>> start

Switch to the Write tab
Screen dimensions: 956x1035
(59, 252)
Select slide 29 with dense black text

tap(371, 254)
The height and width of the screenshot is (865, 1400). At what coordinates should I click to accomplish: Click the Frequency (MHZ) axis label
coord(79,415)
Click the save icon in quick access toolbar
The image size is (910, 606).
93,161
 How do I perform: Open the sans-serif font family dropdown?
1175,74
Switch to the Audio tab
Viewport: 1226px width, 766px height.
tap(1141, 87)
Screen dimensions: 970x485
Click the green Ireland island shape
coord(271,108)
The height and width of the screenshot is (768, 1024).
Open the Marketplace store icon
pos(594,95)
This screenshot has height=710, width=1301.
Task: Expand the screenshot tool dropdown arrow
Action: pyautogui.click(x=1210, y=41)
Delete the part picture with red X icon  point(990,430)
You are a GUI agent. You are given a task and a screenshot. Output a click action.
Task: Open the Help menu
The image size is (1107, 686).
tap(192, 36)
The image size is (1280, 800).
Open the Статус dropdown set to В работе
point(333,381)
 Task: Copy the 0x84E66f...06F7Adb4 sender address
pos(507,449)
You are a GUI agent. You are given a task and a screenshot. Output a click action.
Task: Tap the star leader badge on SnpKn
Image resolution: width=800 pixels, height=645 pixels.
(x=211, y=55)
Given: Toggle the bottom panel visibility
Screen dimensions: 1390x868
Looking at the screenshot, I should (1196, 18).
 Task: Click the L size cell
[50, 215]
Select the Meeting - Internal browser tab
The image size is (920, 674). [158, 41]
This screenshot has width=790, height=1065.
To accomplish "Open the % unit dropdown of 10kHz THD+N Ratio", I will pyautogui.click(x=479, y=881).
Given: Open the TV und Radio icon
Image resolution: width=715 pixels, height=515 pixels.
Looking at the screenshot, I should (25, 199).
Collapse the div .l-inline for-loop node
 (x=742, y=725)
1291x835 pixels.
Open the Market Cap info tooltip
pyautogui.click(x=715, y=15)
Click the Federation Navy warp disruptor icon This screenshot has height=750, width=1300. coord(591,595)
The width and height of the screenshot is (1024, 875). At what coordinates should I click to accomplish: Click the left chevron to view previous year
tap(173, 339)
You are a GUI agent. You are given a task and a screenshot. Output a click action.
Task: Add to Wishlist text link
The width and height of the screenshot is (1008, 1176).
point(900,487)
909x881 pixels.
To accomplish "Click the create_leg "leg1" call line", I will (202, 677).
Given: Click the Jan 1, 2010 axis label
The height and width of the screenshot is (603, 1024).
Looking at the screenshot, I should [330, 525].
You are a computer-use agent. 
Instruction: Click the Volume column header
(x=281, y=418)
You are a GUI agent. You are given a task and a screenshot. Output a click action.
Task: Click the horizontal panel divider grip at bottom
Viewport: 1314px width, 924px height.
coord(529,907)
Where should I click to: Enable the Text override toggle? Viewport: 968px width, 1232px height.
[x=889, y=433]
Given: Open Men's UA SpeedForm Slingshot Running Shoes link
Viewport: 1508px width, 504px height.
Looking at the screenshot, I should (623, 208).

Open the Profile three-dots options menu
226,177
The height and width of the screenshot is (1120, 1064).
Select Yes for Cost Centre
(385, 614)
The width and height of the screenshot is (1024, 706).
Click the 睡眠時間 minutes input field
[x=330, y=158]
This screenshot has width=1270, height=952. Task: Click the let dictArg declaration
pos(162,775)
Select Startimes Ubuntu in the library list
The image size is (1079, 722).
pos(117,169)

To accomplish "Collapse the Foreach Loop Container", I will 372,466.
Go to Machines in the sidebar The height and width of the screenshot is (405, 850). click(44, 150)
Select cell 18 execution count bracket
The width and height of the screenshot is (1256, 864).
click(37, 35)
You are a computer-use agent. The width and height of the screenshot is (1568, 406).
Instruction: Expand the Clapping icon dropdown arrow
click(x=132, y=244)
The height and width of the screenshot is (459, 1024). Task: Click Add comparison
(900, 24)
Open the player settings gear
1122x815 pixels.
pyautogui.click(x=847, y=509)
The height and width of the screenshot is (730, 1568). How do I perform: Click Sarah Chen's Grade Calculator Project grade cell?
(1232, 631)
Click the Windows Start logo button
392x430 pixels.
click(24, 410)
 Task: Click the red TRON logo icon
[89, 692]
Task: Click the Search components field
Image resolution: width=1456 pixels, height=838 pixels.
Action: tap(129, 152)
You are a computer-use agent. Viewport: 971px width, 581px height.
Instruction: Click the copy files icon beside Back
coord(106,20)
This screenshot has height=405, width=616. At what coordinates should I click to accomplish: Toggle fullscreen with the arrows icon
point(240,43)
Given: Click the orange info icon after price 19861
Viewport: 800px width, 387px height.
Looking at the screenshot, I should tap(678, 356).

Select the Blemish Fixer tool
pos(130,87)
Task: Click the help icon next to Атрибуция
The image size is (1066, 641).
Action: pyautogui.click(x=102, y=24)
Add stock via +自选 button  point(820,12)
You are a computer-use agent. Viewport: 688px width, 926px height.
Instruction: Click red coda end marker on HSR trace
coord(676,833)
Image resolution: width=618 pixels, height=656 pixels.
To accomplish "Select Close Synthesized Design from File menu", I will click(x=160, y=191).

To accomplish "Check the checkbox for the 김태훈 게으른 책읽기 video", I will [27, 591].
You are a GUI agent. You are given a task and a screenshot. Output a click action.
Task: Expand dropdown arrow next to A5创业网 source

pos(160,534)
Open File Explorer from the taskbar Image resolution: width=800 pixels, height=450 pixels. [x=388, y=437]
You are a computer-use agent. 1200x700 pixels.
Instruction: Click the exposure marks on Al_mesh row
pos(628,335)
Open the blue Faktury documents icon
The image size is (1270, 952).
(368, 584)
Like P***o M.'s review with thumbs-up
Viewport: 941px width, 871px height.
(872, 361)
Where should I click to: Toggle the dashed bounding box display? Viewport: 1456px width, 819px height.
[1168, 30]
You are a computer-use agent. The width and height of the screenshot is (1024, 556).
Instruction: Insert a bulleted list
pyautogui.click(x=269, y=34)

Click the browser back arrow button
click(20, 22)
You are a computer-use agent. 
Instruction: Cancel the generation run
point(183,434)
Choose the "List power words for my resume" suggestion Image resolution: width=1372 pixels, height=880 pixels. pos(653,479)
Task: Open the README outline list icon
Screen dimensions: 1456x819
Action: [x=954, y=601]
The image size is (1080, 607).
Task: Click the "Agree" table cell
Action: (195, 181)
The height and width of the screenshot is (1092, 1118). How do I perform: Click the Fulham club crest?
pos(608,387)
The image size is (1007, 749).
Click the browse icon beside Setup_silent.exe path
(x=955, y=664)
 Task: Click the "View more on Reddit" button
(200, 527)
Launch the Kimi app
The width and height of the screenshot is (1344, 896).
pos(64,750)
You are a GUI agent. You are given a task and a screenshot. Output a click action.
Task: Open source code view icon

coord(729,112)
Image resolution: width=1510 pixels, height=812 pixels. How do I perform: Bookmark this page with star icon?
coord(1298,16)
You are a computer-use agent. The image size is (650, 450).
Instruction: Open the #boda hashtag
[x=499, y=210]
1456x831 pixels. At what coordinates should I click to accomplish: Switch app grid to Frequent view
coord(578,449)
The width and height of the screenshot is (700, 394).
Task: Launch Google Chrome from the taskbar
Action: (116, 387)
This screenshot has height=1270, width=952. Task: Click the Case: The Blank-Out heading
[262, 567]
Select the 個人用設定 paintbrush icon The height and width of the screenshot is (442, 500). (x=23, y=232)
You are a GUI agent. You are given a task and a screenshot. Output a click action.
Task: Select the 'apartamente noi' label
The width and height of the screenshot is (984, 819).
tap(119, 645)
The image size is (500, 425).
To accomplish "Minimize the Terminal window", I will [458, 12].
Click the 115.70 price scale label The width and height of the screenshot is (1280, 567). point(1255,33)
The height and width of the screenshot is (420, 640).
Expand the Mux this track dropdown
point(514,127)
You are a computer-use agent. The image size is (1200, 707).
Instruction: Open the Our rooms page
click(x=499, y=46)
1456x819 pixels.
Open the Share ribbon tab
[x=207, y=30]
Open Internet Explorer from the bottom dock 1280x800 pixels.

>> end

> **WHAT YOU SHOULD DO**:
Write out the items above word for word, starting at the first line and ending at the line that contains "The image size is (920, 674). [158, 41]".

> **EXERCISE SOLUTION**:
Switch to the Write tab
Screen dimensions: 956x1035
(59, 252)
Select slide 29 with dense black text

tap(371, 254)
The height and width of the screenshot is (865, 1400). At what coordinates should I click to accomplish: Click the Frequency (MHZ) axis label
coord(79,415)
Click the save icon in quick access toolbar
The image size is (910, 606).
93,161
 How do I perform: Open the sans-serif font family dropdown?
1175,74
Switch to the Audio tab
Viewport: 1226px width, 766px height.
tap(1141, 87)
Screen dimensions: 970x485
Click the green Ireland island shape
coord(271,108)
The height and width of the screenshot is (768, 1024).
Open the Marketplace store icon
pos(594,95)
This screenshot has height=710, width=1301.
Task: Expand the screenshot tool dropdown arrow
Action: pyautogui.click(x=1210, y=41)
Delete the part picture with red X icon  point(990,430)
You are a GUI agent. You are given a task and a screenshot. Output a click action.
Task: Open the Help menu
The image size is (1107, 686).
tap(192, 36)
The image size is (1280, 800).
Open the Статус dropdown set to В работе
point(333,381)
 Task: Copy the 0x84E66f...06F7Adb4 sender address
pos(507,449)
You are a GUI agent. You are given a task and a screenshot. Output a click action.
Task: Tap the star leader badge on SnpKn
Image resolution: width=800 pixels, height=645 pixels.
(x=211, y=55)
Given: Toggle the bottom panel visibility
Screen dimensions: 1390x868
Looking at the screenshot, I should (1196, 18).
 Task: Click the L size cell
[50, 215]
Select the Meeting - Internal browser tab
The image size is (920, 674). [158, 41]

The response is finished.